Introduction

Description of capstone

The following is a description of the capstone project from the Coursera course materials.

Around the world, people are spending an increasing amount of time on their mobile devices for email, social networking, banking and a whole range of other activities. But typing on mobile devices can be a serious pain. SwiftKey, our corporate partner in this capstone, builds a smart keyboard that makes it easier for people to type on their mobile devices. One cornerstone of their smart keyboard is predictive text models. When someone types:

I went to the

the keyboard presents three options for what the next word might be. For example, the three words might be gym, store, restaurant. In this capstone you will work on understanding and building predictive text models like those used by SwiftKey.

This course will start with the basics, analyzing a large corpus of text documents to discover the structure in the data and how words are put together. It will cover cleaning and analyzing text data, then building and sampling from a predictive text model. Finally, you will use the knowledge you gained in data products to build a predictive text product you can show off to your family, friends, and potential employers.

Description of milestone report

The dataset to be used to build predictive text models includes a number of blog posts, news articles (or blurbs), and tweets in English.

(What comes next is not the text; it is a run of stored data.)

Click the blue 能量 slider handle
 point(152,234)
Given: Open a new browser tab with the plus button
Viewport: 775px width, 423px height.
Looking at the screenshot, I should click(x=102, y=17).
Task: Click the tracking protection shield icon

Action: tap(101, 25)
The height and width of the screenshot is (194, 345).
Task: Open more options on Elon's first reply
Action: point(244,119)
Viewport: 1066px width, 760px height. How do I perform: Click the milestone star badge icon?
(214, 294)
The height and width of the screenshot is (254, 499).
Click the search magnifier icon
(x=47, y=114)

In the milestone report, the task is to read in the data, perform some exploratory analysis, and summarize a basic outline of a plan for using the data to create a prediction algorithm and Shiny app.

Libraries

Load tidyverse libraries including stringr, ggplot2, tidyr, and dplyr.

Also load tm (text mining library).

library(ggplot2)
library(tidyr)
library(dplyr)
library(stringr)
library(tm)

Downloading and reading in the data

First, download and unzip the data.

download.file("https://d396qusza40orc.cloudfront.net/dsscapstone/dataset/Coursera-SwiftKey.zip",destfile="Coursera-SwiftKey.zip")
unzip("Coursera-SwiftKey.zip")

There will now be the following three text files under the current working directory:

  1. final/en_US/en_US.blogs.txt
  2. final/en_US/en_US.news.txt
  3. final/en_US/en_US.twitter.txt

Use a simple readLines command to read each one in. For now, let’s just read in the first 300,000 lines of the Twitter data and see what happens. Read in all lines of blogs and news.

blogs <- readLines("final/en_US/en_US.blogs.txt")
news <- readLines("final/en_US/en_US.news.txt")
twitter_first_300k <- readLines("final/en_US/en_US.twitter.txt",n=300000)
## Warning in readLines("final/en_US/en_US.twitter.txt", n = 3e+05): line
## 167155 appears to contain an embedded nul
## Warning in readLines("final/en_US/en_US.twitter.txt", n = 3e+05): line
## 268547 appears to contain an embedded nul

We get a weird error message when reading in the Twitter data. Looking at the lines warned about by R, it seems they all have “^@” if you look at them in vi. These are special characters that represent a NULL.

Let’s run a system command to make a copy of the Twitter data we can play with outside of R.

system("cp final/en_US/en_US.twitter.txt final/en_US/en_US.twitter.corrected.txt")

Outside of R, open final/en_US/en_US.twitter.corrected.txt in vi and correct it using the instructions described here:

https://unix.stackexchange.com/questions/217010/search-and-replace-control-characters-m-i-in-vi

Mainly, use “:%s/%x00/ /g” to correct in vi, then “:wq” to save.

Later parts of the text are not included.